The stelae themselves were mostly artistic and stylized, and various decorations and religious symbols are engraved on them, often related to the content of the inscriptions. The most common symbols are Sign of Tinnit, a crescent with a disc, a hand or two spread up, and Caduceus. The first sign, called "Sign of Tinnit", symbolizes according to most researchers the goddess Tinnit; her common epithet, pn bʿl appears as ΦΑΝΗΒΑΛΟΣ on a coin from Ashkelon near the symbol of Tinnit. The second symbol, a crescent with a disc, is the symbol of Baʿal Ḥammon; it appears on stelae dedicated to both Tinnit and Baal Hammon or only to Baal Hammon, but does not appear on stelae dedicated only to Tinnit. Moreover, the symbol appears on stelae from Samʼal, on which Baal Hammon is mentioned (like Kilamuwa stele). The Caduceus might symbolize both gods in some sort of a joint cult, but it exact meaning remains unknown.

==================================================

→ Exercise goal:
In the passage on stela symbols, which symbol is identified as the symbol of Baʿal Ḥammon? The records that follow come from a separate source.

==================================================

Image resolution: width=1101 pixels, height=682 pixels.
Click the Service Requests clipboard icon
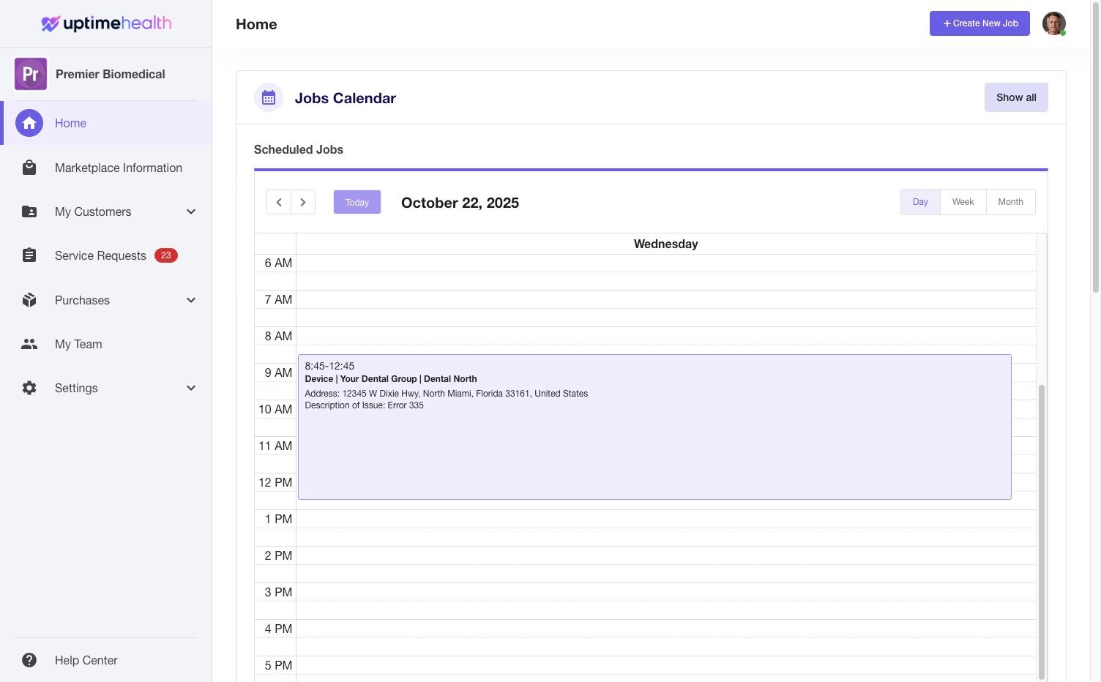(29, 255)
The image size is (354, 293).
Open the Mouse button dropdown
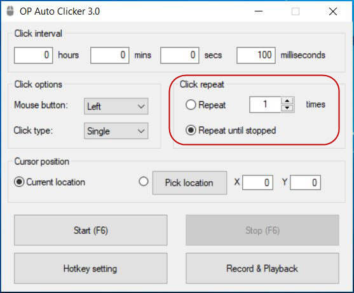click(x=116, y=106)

==================================================

→ Answer to the exercise:
A crescent with a disc.